Kami memandang, hampir 10 tahun setelah WFS dilaksanakan, produksi jumlah makanan di tingkat dunia (Stock pangan) sangat berkecukupan. Namun ditengah jumlah produksi makanan yang berkecukupan itu, angka kelaparan di dunia justru meningkat menjadi 840 juta. Adapun kegagalan tersebut akibat dari prinsip FAO tak mampu menjawab akar persoalan kelaparan yaitu,
Pertama, keyakinan dari FAO bahwa benih rekayasa genetika dapat memenuhi kebutuhan pangan dunia menjadi isapan jempol semata. Dengan sistem pertanian rekayasa genetika hanyalah petani pemilik modal yang kuat atau perusahaan pertanian yang diuntungkan. Saat ini ada 5 perusahaan yang mengontrol 100 persen perdagangan teknologi pertanian. Lebih dari 99 persen tanaman transgenik yang diproduksi di seluruh dunia merupakan milik perusahaan besar.
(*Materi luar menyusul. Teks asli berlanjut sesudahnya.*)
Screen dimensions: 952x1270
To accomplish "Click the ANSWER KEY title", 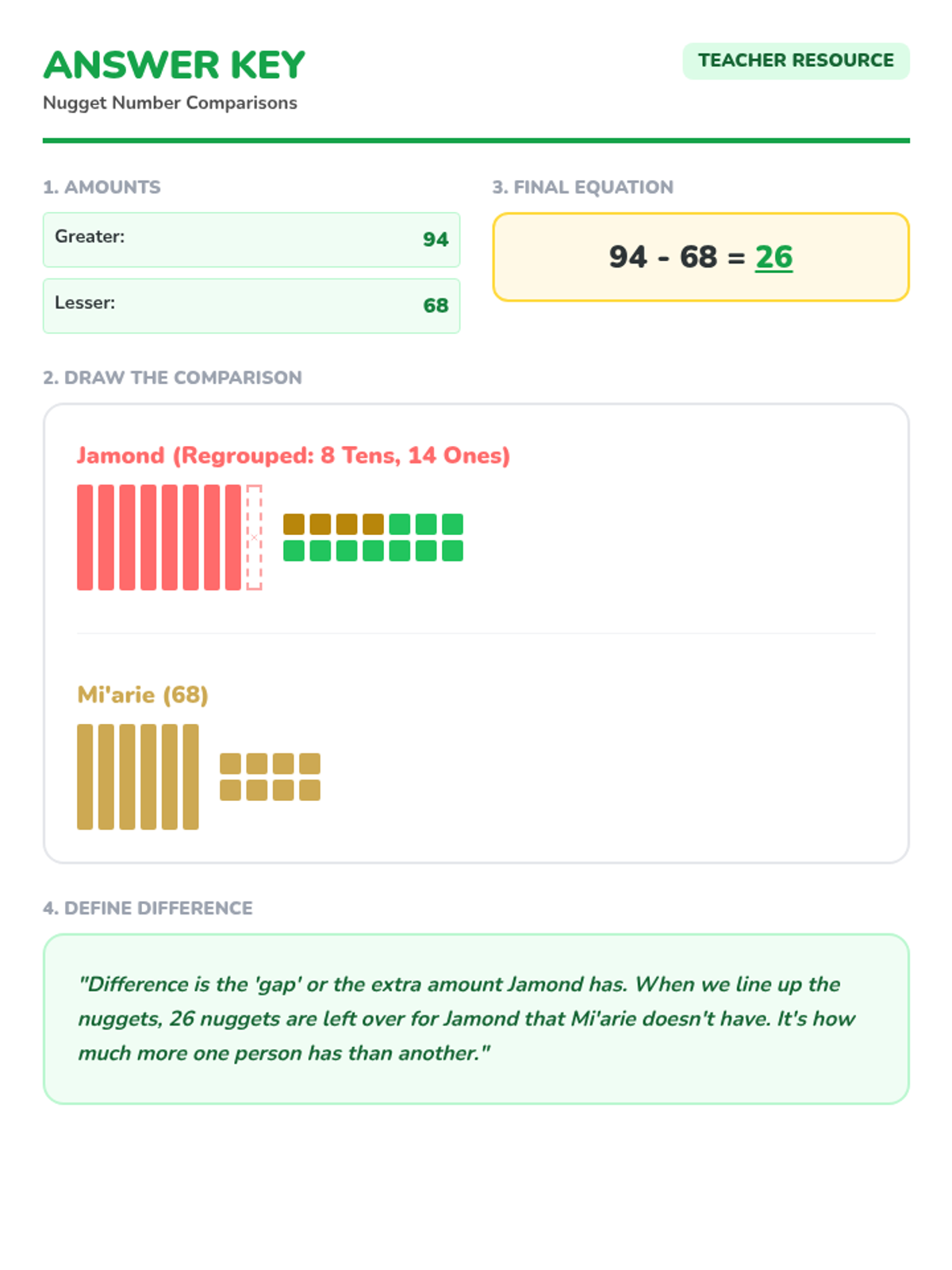I will [x=174, y=65].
Kedua, liberalisasi perekonomian dunia yang dipimpin oleh Organisasi Perdagangan Dunia (World Trade Organization) melalui kebijakan Agrement Of Agriculture (AoA) dan kebijakan liberalisasi lainnya oleh IMF dan Bank Dunia.
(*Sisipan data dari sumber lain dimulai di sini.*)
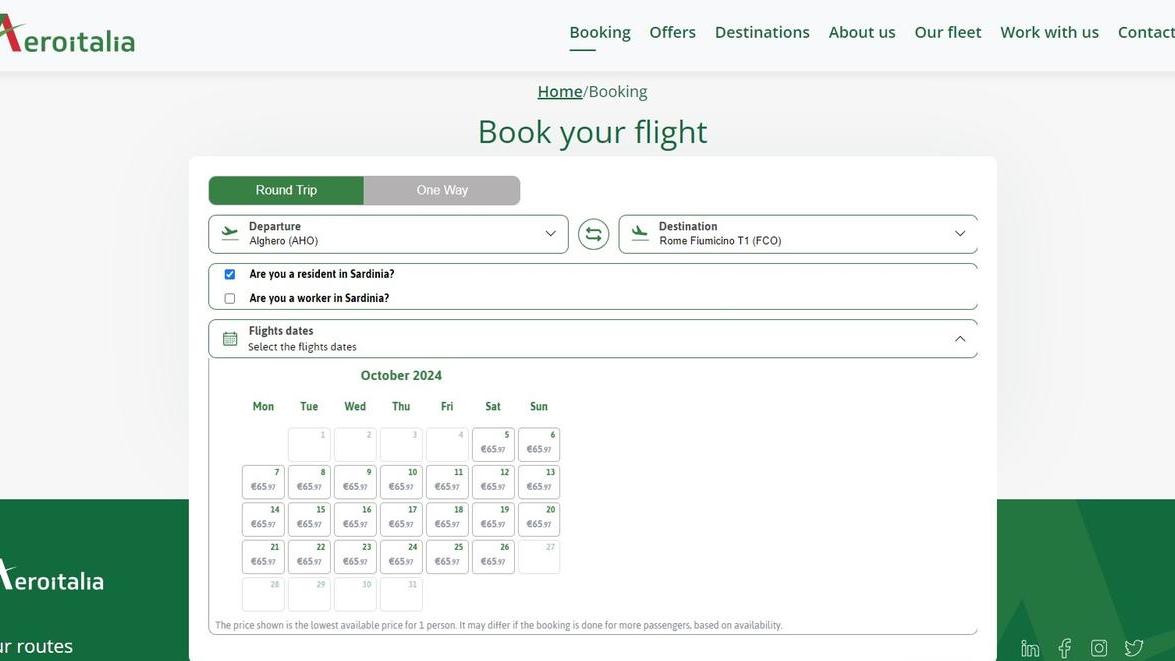
Task: Switch to One Way trip
Action: pyautogui.click(x=442, y=190)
WTO keluar dari urusan pertanian
Kami memandang, jika masih percaya pada pasar yang liberal itu, maka “helping to build a world without hunger” seperti yang di idamkan FAO tak akan pernah tercapai. Karena yang disebut “pasar dunia” dalam produk pertanian sebenarnya tidak ada. Apa yang terjadi adalah surplus produk susu, beras, serealia dan daging yang didumping oleh negara-negara di Uni Eropa, Amerika dan negara maju lainnya. WTO telah menyebabkan monopoli korporat dibidang pertanian. Perusahaan multi nasional dibidang produksi maupun agrokimia meraup keuntungan mencapai 283, 86 triliun rupiah. Di sisi lain makin naiknya angka kelaparan, peminggiran jutaan rakyat dunia dari penguasaan atas tanah, benih dan pengetahuan lokal. Maka tak ada jalan lain, keluarkan WTO dari dari pertanian dan tegakkan kedaulatan pangan. Karena pertanian dan pangan terutama beras khususnya bagi petani diwilayah asia-pasifik adalah kehidupan, sekaligus sebuah kebudayaan dan kedaulatan.
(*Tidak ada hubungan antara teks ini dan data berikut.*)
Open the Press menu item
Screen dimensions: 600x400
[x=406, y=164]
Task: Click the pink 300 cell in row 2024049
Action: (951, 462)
Segera laksanakan pembaruan agraria dan tegakkan kedaulatan pangan
Kami memandang bahwa tidak dijalankannya Pembaruan agraria oleh pemerintah telah menyebabkan beberapa hal yang pokok yaitu; Pertama, kemiskinan yang mendalam dan meluas pada sektor penghidupan rakyat yang berhubungan dengan lapangan agraria. Kedua, ketimpangan kepemilikan dan pengelolaan atas sumber-sumber agraria adalah akibat langsung dari tidak dijalankannya Pembaruan agraria. Ketidakadilan penguasaan dan kepemilikan sumber agraria tersebut menyebabkan makin tingginya jumlah buruh migrant, pengangguran, urbanisasi, dan meningkatnya keluarga petani yang tidak memiliki lahan pertanian. Ketiga, akibat langsung tidak dijalankannya Pembaruan agraria adalah semakin meningkatnya Konflik agraria. Sepanjang tahun 1970-2001, di Indonesia tercatat telah terjadi 1.753 kasus-kasus agraria yang bersifat struktural. Konflik tersebut juga menyebabkan terjadinya penangkapan, penembakan, penculikan, kriminalisasi, pembunuhan dan tindakan represif lainnya terhadap para petani dan masyarakat yang memperjuangkan pelaksanaan pembaruan agraria.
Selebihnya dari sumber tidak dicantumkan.